Starting at the first entry and ending at the line containing "click(984, 134)", swap "agent" for "assistant" and give those lines again with everything else unchanged.

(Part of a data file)

+===+

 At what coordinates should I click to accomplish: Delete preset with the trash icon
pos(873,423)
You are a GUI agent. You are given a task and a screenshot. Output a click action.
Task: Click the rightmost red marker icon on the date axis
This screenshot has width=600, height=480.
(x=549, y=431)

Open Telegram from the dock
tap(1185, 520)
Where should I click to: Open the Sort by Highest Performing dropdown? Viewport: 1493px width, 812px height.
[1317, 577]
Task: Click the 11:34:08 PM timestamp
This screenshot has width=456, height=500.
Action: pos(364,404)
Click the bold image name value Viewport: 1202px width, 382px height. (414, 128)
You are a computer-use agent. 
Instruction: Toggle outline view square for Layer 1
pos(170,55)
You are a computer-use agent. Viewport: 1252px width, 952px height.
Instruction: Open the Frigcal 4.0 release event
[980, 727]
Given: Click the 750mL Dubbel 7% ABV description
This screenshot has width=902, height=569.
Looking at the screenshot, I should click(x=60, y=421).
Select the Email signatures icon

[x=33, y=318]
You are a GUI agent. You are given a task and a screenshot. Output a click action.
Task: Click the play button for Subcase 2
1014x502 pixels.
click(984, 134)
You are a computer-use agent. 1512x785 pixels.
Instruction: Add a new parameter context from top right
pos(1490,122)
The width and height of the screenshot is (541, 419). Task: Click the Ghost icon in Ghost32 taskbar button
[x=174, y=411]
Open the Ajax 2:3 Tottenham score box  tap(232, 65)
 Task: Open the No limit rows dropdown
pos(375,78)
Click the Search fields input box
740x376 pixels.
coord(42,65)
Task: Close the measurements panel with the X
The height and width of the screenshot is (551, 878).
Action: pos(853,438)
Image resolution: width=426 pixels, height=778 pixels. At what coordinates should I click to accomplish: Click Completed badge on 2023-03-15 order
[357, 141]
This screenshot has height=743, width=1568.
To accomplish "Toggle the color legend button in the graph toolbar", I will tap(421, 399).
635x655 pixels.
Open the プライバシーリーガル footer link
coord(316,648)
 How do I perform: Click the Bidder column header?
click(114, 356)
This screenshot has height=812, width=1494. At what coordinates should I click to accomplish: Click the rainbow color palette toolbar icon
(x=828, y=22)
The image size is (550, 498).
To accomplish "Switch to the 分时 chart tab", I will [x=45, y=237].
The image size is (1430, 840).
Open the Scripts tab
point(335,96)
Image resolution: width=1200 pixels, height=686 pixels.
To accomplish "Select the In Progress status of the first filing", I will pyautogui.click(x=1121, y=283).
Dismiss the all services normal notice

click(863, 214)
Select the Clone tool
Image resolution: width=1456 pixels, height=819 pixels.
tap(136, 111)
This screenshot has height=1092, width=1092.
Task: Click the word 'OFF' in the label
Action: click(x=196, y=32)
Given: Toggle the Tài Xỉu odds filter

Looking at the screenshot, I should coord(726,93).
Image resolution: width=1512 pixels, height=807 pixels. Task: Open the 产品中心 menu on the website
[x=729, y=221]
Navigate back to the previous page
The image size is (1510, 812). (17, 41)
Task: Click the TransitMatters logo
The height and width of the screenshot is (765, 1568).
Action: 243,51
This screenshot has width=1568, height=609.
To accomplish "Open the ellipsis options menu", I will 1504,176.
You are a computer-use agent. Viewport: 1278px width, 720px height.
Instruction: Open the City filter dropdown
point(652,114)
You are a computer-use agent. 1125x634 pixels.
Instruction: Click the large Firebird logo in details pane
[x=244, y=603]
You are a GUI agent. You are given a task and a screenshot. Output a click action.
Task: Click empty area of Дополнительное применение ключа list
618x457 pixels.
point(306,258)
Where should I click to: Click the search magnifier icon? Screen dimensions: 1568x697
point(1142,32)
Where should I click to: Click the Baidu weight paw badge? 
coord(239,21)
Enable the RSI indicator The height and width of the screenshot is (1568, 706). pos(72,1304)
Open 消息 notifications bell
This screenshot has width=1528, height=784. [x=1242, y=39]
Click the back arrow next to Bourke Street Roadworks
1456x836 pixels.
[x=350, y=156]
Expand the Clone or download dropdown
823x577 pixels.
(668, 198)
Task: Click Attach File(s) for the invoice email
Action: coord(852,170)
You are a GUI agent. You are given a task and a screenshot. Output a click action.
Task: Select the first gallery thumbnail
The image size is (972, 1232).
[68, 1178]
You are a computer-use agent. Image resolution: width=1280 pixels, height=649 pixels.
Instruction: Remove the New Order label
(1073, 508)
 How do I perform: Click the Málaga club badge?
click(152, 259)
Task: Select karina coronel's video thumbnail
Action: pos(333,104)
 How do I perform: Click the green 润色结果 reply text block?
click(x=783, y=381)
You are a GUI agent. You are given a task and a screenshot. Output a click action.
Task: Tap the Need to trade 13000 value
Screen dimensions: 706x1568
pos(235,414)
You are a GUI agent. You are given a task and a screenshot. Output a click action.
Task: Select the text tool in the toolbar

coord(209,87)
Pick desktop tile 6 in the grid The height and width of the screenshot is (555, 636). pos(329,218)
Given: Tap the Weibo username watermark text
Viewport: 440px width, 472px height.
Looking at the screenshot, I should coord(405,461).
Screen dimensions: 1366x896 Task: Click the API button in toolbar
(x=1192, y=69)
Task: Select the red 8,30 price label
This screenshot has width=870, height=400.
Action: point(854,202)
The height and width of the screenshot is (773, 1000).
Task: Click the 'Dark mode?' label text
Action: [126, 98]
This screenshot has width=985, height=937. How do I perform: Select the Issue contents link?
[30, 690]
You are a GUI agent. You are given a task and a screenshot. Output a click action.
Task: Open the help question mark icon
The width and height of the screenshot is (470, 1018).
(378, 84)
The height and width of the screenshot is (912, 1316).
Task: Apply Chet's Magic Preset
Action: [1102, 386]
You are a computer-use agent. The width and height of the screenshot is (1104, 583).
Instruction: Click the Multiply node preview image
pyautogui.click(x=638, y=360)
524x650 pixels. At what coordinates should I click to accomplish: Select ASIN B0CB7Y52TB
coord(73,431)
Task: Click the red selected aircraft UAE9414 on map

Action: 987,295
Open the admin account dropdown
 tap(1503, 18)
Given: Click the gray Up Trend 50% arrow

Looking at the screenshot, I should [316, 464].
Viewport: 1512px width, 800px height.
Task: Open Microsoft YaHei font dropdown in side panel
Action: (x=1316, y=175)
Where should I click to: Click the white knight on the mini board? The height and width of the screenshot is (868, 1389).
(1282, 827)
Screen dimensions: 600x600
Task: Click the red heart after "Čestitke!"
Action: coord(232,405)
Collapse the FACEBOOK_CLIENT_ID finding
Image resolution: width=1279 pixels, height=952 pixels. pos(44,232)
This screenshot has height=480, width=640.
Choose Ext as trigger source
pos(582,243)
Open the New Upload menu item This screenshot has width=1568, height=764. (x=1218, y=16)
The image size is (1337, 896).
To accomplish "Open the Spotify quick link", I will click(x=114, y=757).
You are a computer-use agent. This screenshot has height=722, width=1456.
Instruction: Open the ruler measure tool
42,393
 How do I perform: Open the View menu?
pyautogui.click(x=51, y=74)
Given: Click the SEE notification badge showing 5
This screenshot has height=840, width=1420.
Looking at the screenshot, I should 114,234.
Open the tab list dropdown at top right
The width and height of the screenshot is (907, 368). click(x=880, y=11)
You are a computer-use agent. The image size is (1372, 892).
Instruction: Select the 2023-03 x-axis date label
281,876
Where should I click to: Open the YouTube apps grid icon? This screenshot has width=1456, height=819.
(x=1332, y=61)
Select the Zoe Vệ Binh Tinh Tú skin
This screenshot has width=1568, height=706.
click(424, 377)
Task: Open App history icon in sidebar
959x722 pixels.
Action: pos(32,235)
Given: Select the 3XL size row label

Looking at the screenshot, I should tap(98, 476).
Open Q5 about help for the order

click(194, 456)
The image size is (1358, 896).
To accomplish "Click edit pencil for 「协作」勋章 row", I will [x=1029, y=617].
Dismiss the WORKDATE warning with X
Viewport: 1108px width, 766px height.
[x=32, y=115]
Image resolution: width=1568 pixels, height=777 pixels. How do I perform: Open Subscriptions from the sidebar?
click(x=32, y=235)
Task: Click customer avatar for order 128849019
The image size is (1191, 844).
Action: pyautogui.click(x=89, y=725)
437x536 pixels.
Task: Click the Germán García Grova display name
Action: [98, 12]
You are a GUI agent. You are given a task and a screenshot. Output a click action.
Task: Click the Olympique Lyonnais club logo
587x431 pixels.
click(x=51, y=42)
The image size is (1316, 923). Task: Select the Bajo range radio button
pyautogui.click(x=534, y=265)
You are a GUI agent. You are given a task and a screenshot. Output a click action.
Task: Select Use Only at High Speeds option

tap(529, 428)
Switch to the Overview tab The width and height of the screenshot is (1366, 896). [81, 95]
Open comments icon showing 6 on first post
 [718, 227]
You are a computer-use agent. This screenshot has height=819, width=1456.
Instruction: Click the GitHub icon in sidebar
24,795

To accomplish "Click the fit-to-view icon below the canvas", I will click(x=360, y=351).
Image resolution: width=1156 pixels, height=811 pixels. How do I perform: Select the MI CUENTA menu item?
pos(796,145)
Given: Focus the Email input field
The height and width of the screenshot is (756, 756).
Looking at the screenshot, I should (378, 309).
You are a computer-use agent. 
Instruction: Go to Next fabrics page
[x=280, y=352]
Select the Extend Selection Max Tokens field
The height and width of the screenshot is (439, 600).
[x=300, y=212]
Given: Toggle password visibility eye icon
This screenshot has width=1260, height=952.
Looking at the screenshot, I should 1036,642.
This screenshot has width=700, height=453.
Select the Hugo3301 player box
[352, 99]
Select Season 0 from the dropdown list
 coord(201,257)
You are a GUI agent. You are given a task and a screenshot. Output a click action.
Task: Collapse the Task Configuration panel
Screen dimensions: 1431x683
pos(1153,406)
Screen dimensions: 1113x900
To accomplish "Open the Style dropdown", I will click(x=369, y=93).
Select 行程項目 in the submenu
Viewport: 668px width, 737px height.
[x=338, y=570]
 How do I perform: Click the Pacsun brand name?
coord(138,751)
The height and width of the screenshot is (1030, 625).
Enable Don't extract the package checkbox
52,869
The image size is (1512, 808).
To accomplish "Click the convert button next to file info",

+===+

Correct response:
 At what coordinates should I click to accomplish: Delete preset with the trash icon
pos(873,423)
You are a GUI assistant. You are given a task and a screenshot. Output a click action.
Task: Click the rightmost red marker icon on the date axis
This screenshot has width=600, height=480.
(x=549, y=431)

Open Telegram from the dock
tap(1185, 520)
Where should I click to: Open the Sort by Highest Performing dropdown? Viewport: 1493px width, 812px height.
[1317, 577]
Task: Click the 11:34:08 PM timestamp
This screenshot has width=456, height=500.
Action: pos(364,404)
Click the bold image name value Viewport: 1202px width, 382px height. (414, 128)
You are a computer-use assistant. 
Instruction: Toggle outline view square for Layer 1
pos(170,55)
You are a computer-use assistant. Viewport: 1252px width, 952px height.
Instruction: Open the Frigcal 4.0 release event
[980, 727]
Given: Click the 750mL Dubbel 7% ABV description
This screenshot has width=902, height=569.
Looking at the screenshot, I should click(x=60, y=421).
Select the Email signatures icon

[x=33, y=318]
You are a GUI assistant. You are given a task and a screenshot. Output a click action.
Task: Click the play button for Subcase 2
1014x502 pixels.
click(984, 134)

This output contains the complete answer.